Dear Mr. Oda,
Thank you for being the worst teacher I ever had. You taught me you learn more from failure than success. As a teacher, you were a complete failure. Your lack of knowledge of Geography, but, more, your lack of compassion for us students taught me how not to teach. Now, when I’m before my students I think of you, and do the exact opposite; you made teaching that easy.
Thank you for getting mad at me for getting the right answer. Remember the time I asked why I’d gotten the wrong answer on the question: How many U.S. States border on the Pacific ocean? I knew: 3. Washington, Oregon, California. Why’d I get that wrong?

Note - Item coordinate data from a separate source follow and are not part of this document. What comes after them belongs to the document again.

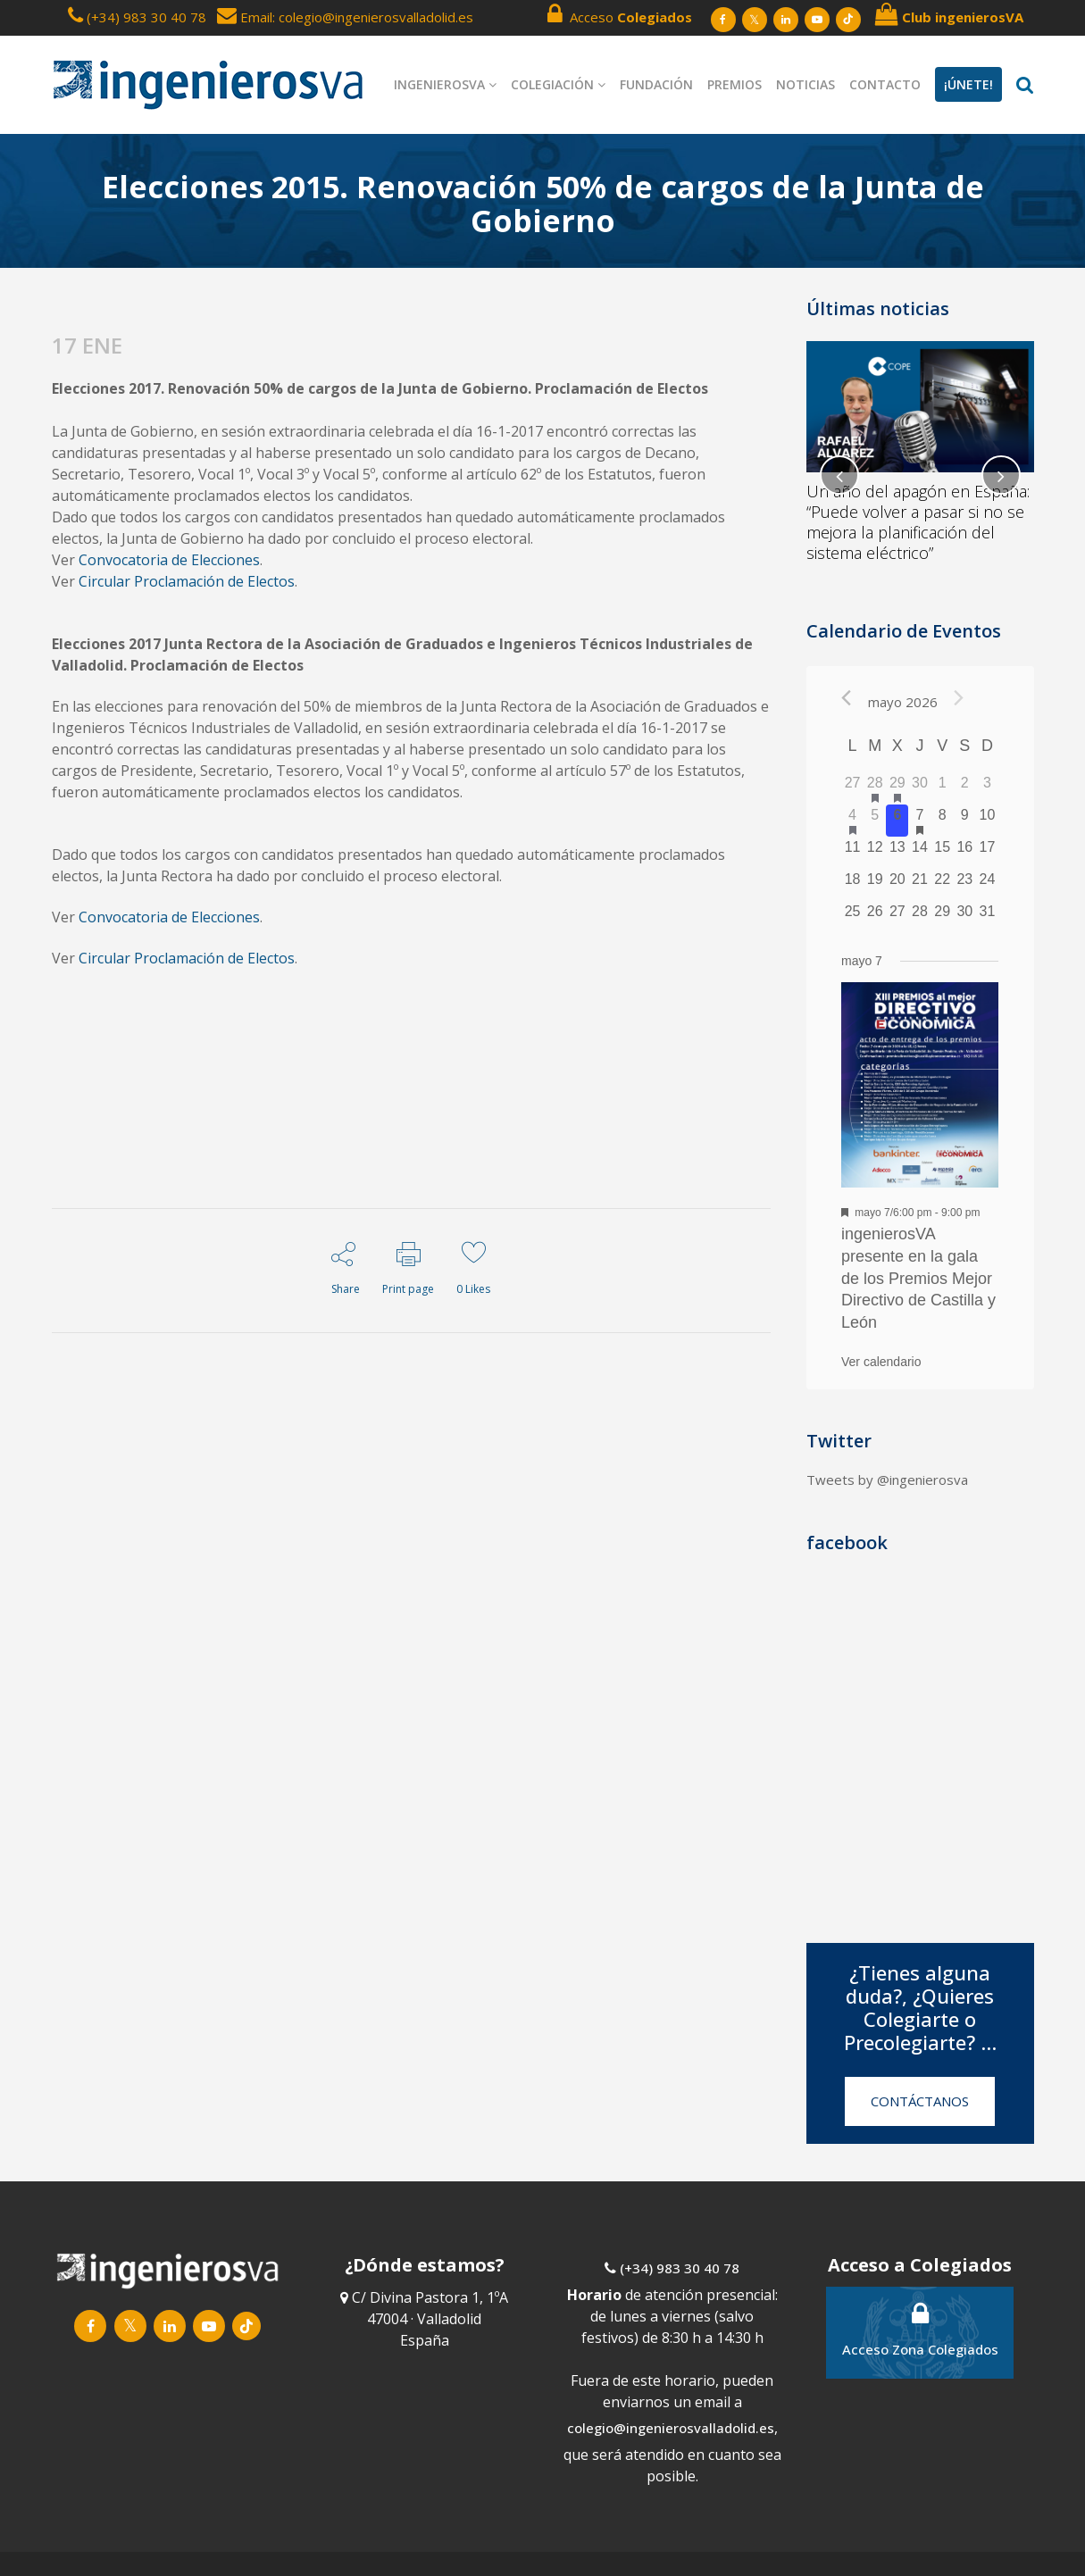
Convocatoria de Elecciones (169, 560)
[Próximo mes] (959, 697)
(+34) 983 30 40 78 (146, 17)
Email (244, 17)
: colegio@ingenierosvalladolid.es (372, 17)
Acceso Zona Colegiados (920, 2329)
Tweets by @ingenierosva (887, 1479)
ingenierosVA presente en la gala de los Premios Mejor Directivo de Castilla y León (918, 1278)
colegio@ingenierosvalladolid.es (670, 2428)
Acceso (619, 14)
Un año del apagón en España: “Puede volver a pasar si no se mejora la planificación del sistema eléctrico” (918, 521)
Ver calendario (881, 1362)
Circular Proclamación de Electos (187, 581)
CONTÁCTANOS (920, 2101)
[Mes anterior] (846, 697)
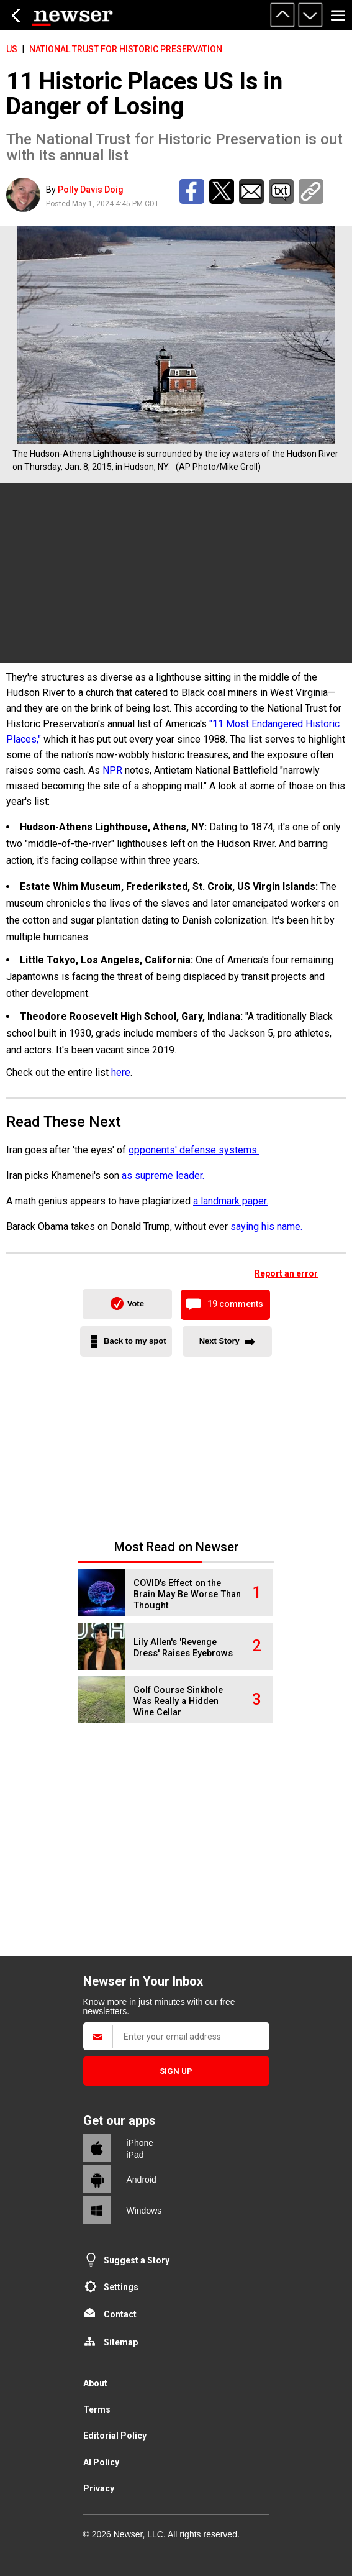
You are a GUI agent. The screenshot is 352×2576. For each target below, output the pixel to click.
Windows (144, 2211)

Instead of checking a map, you checked the back of the book, which said, 5. You read me the answer. No, I insisted, seeing the map clearly in my head, it’s 3. Washington, Oregon, California. Then we looked at the map together, and sure enough, I pointed out Washington, Oregon, California. 3. And instead of praising your young student for getting the right answer, you got mad, yanked my test from my hands, changed the mark and shoved the paper back at me.
But, it is 5. Alaska and Hawaii. 5. But, you didn’t know that. It’s not so much that you relied on the back of the book to teach, it’s your reaction that sent the message that being right is a bad thing and an inconvenience to you.
Thank you for being a bad loser when I beat you at chess at the class Christmas party. You blamed it on the loud music, and how you couldn’t concentrate. Now when a student schools me at something, I remember to smile and say, thank you. Your obvious displeasure at losing to your twelve year old student just made my victory sweeter.
I owe you a lot, Mr. Oda, more than can be expressed in this thank you note. You were absolutely, positively the worst teacher I ever had in any course I ever took ever. You made my favorite subject my least favorite subject, proving, it’s not the material, it’s the delivery that makes a joke funny, or a class interesting. So, I know I can make a student’s least favorite subject, like grammar, their favorite, with just a bit of wit and wisdom, two things you’d have to look up in the back of the book to understand, then get pissed at the student who knew it before you did.